• **Instructions to follow**
Copy out again, unchanged, the listing below from the line that has "Open the Afiliado search magnifier" through the line that has "1512x792 pixels.".

• **Source material**
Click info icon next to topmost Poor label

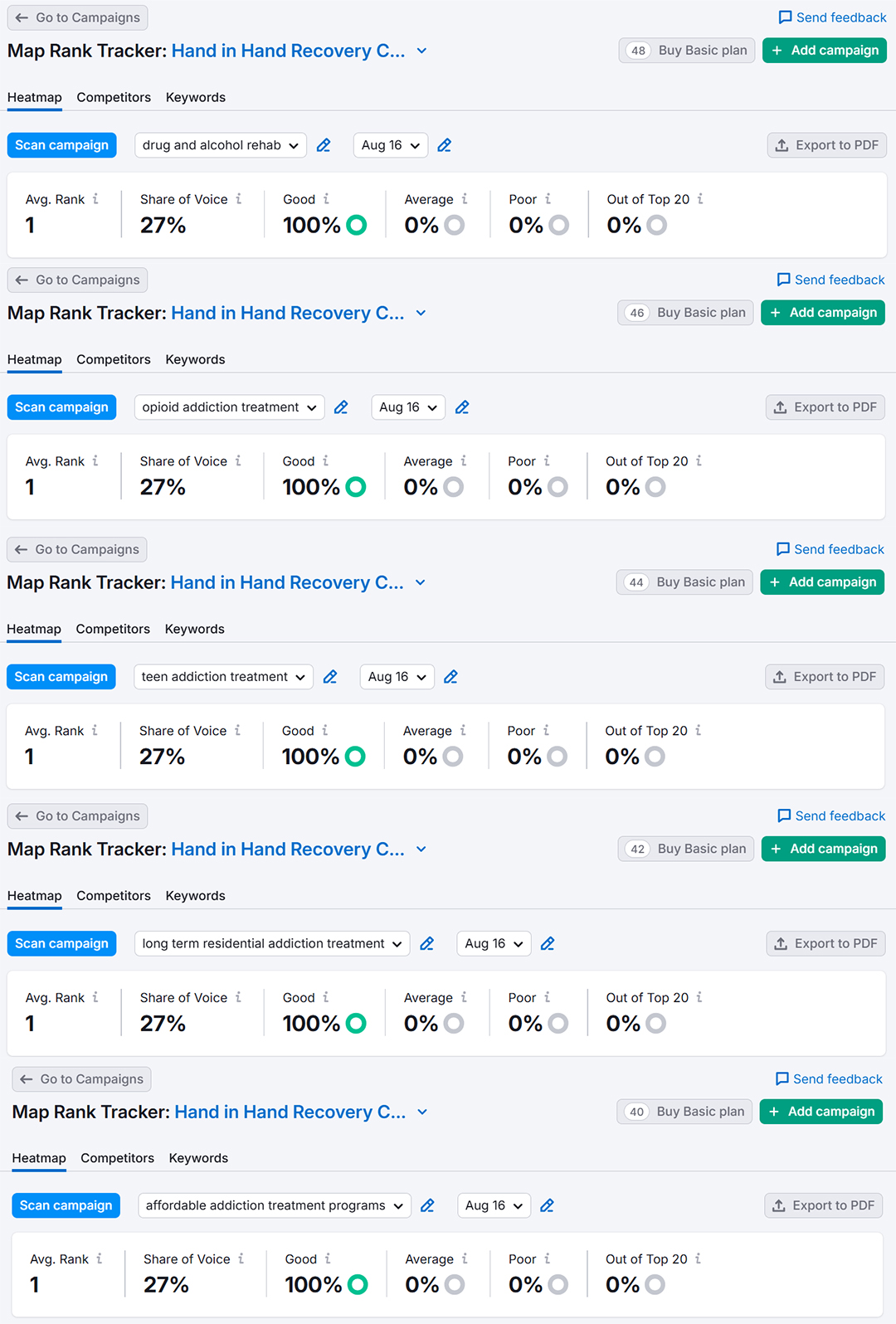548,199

==

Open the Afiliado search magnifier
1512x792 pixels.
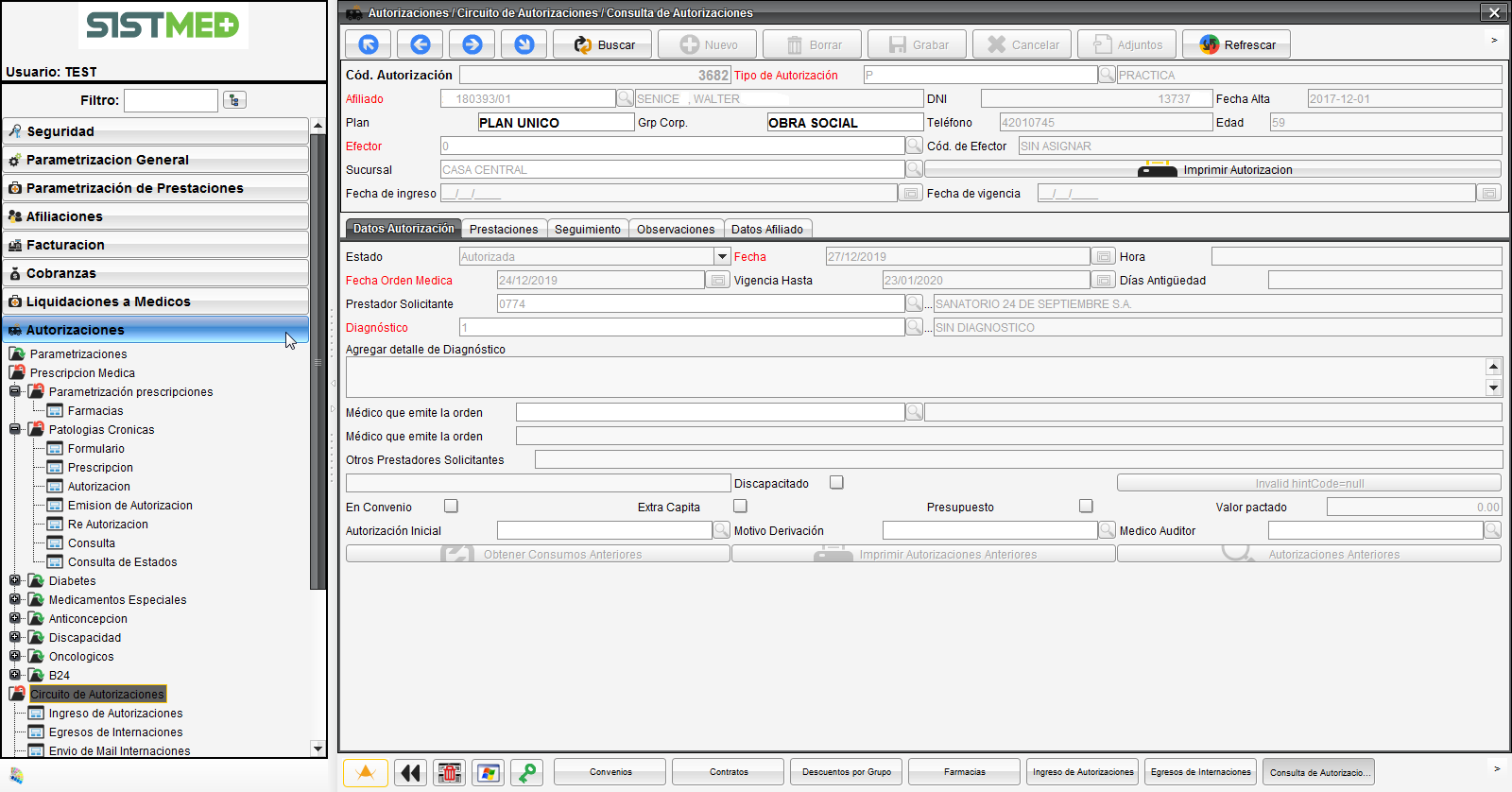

==

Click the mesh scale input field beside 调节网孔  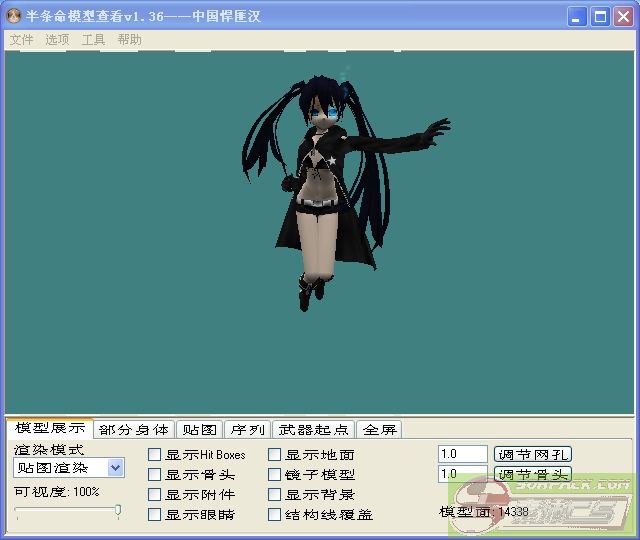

• **Solution**
Open the Afiliado search magnifier
1512x792 pixels.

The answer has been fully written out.